The decision that a daughter can approach the Family Court on behalf of her father to challenge the validity of his marriage was upheld by the Bombay High Court through the Division Bench of Justices R.D Dhanuka and V.G. Bisht in the case of Nayana M. Ramani v. Fizzah Navnitlal Shah (FAMILY COURT APPEAL NO.179 OF 2019)
FACTS OF THE CASE:
The appellant is the married daughter of Late Navnitlal R. Shah, whom the respondent claims she married after the death of her mother. The appellant’s father and the respondent were married in front of the Marriage Officer.
Appellant’s father was a wealthy businessman with a variety of assets and properties. Appellant claimed that the respondent was previously married to someone and that she purposefully disguised and suppressed this fact from the appellant’s father and fraudulently posed herself as a divorcee when she was not.
The appellant was suddenly confronted with the reality that she was not divorced. Furthermore, the appellant claimed that the respondent took advantage of her father’s mental illnesses, sicknesses, and unsoundness of mind, and used undue influence, coercion, and pressure to syphon off his whole estate.

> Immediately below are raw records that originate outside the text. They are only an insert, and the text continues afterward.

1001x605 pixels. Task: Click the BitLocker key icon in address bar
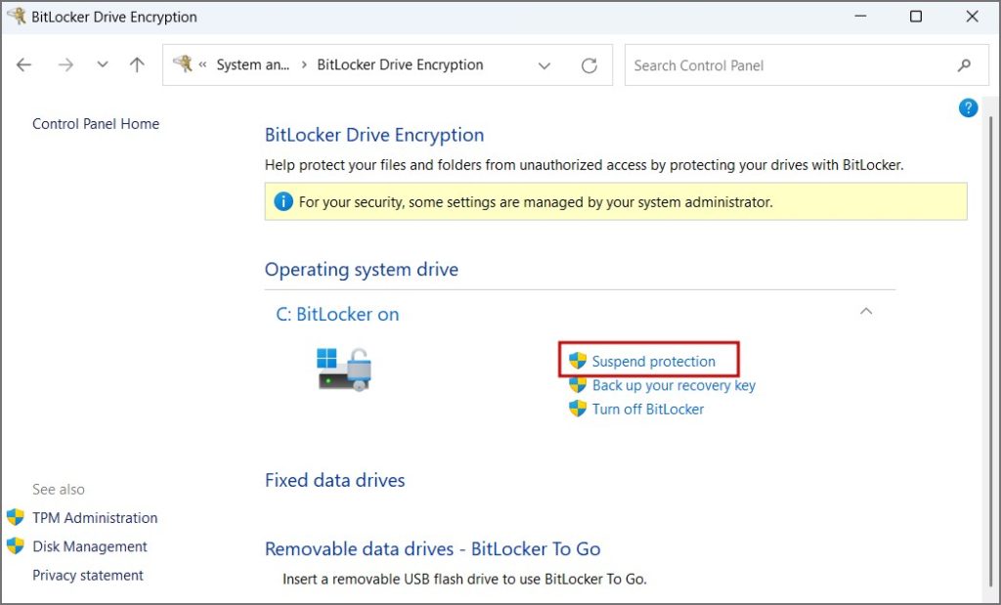(182, 65)
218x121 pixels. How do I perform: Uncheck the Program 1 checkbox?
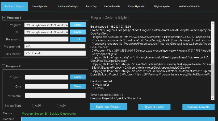pyautogui.click(x=4, y=18)
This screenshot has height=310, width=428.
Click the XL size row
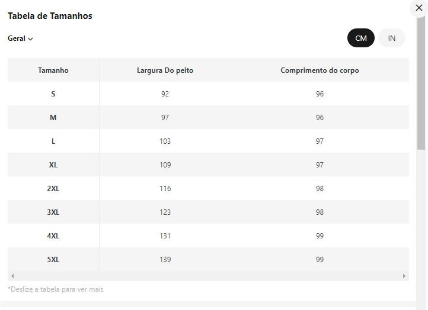pyautogui.click(x=53, y=165)
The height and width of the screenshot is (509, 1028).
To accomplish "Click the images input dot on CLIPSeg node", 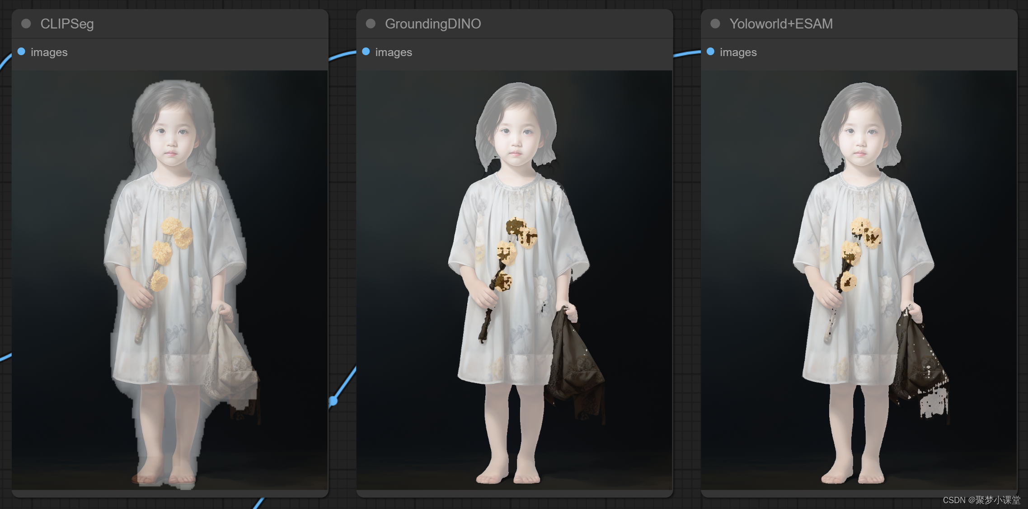I will coord(21,52).
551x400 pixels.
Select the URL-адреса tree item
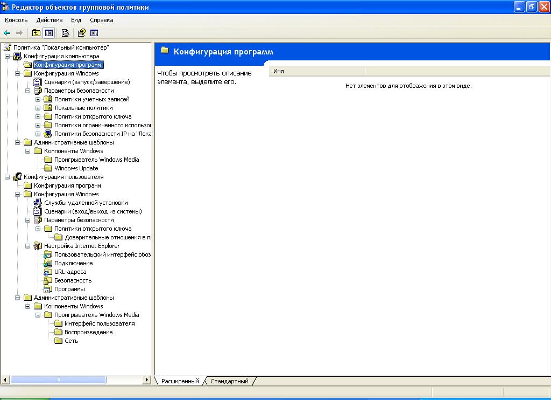[70, 272]
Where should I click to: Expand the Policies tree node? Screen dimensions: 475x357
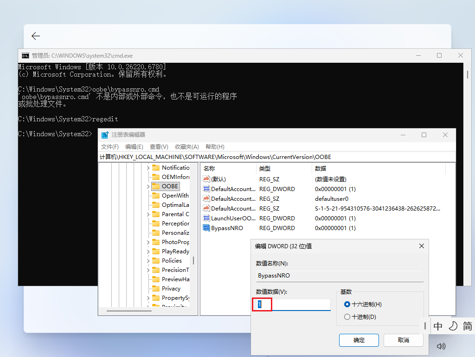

Respondent had several documents executed, including his Will and multiple Gift Deeds of different valued immovable assets, depriving the real legal heirs of their rights.
Respondent even seized custody of the appellant’s mother’s jewelry, “Stridhan.” Under Section 7(1) Explanation (b) and (d) of the Family Courts Act, the appellant sought a declaration that the marriage between her father and respondent was null and void and that the respondent’s status as of today remained as the wife of the said Mansoor Hatimbhai Chherwala. The appellant had relinquished, according to the Family Court Judge. Given up half of the claim related to the declaration of the respondent’s marital status, the bar under Order II Rule 2 of the Code shall apply. The current appeal was filed in response to the impugned order.
According to the High Court, the Family Court is intended to have exclusive jurisdiction over matters relating to matrimonial relief such as nullity of marriage, judicial separation, divorce, restitution of conjugal rights or declaration as to the validity of a marriage or as to the matrimonial status of any person, the property of the spouses or either of them, declaration as to the legitimacy of any person, guardianship of a person or the custody of any minor, maintenance of marriage.
The bench further confirmed that the appellant had every right to call into question her father’s marriage to the respondent, as well as the respondent’s status.
The Family Court overlooked the fact that Original Suit No.1018 of 2015 was instituted in 2015, whereas Notice of Motion No.1622 was filed in 2016 after the appellant discovered the fraud alleged to have been played by the respondent, as evidenced by documents dated 10th and 12th February 2016 obtained through a Right to Information Application. As a result, additional facts were revealed and discovered, resulting in a new cause of action. The Family Court erred in determining that the provisions of Order 2 Rule 2 were invoked without first analysing the cause of action in the appellant’s prior plaints.
It was determined that when the High Court exercises its usual original civil jurisdiction over proceedings under the Act, it is acting as a District Court as defined by the Act. As a result, it would lose its jurisdiction.
As a result, in the aforesaid perspective, the Family Court’s finding and reasoning cannot be upheld, and the aforementioned decision is set aside to the degree that the petition was precluded by Order 2 Rule 2 of the Code.